Why pavement management?
Pavement management saves paving and maintenance costs, protects the value of this expensive asset and is environmentally friendly when it is fully implemented minimizing the number of times a pavement requires reconstruction. Pavement management has been a recognized dicipline in the engineering and public works communities since the United States Corps of Engineers began the study of managing airfield pavement in the late 1960's and early 1970's. Pavement management is a subset of infrastructure management and as our paved assets age it becomes increasingly important.
The United States Government ties much if not all of their funding for roadways and runways (individual State Departments of Transportation and Airports) to the recipient's use of a pavement management system. The Federal Government does this to maximize the longevity of the paved asset they are assisting in paying for.
Almost all local cities, counties, townships, and state and regional governments utilitze pavement management in one form or another. Although there is approximately as much parking lot/non-roadway pavement as their is roadway pavement pavement management is usually not used in the non-roadway sector.
Many of the current techniques used by professional pavement managers require the collection of multiple pavement distress criteria and involve the use of sophisticated and ever changing mathematical formulas.

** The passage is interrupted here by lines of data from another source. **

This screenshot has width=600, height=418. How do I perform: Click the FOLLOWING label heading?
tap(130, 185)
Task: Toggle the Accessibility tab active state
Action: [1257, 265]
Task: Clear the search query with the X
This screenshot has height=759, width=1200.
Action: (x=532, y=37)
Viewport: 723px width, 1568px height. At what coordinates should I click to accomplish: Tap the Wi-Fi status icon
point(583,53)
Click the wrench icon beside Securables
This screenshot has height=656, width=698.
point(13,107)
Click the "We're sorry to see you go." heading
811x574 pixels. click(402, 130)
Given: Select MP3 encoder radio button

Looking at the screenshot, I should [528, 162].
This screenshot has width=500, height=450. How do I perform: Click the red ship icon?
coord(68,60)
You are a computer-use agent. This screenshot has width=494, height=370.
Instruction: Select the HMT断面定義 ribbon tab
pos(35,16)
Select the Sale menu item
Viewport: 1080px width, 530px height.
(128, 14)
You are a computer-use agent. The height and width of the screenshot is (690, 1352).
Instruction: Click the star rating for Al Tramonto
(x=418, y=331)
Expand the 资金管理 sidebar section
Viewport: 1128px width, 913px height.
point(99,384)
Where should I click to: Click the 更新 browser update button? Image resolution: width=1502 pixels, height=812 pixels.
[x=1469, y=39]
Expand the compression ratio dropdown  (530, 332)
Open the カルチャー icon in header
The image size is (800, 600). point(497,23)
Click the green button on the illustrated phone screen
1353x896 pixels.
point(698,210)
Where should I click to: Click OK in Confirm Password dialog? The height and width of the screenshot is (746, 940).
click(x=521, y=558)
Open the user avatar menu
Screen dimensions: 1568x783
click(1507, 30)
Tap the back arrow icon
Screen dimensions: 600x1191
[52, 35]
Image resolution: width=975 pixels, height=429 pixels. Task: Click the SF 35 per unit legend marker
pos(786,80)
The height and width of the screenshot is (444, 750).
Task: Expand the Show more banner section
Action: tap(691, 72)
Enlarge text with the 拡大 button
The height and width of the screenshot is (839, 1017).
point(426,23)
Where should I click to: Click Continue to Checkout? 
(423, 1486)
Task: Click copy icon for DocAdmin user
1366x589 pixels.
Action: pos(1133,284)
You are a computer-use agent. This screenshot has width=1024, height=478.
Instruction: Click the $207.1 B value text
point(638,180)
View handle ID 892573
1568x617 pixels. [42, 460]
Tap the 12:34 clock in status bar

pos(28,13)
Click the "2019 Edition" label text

These approaches are useful but they generate efficiencies at orders of cost magnitudes that are simply not effective or attractive on parking lot pavement and owners we communicate with are not willing to go to the expense of collecting and analyzing so much data.
The genesis of this website is the approach that perhaps eighty to ninety percent of the gross benefits of pavement management may be garnered by the owners of private or non-roadway pavement by using simple and effective methods of visual evaluations, accurate and comprehensive project development and diciplined, regular and appropriate maintenance.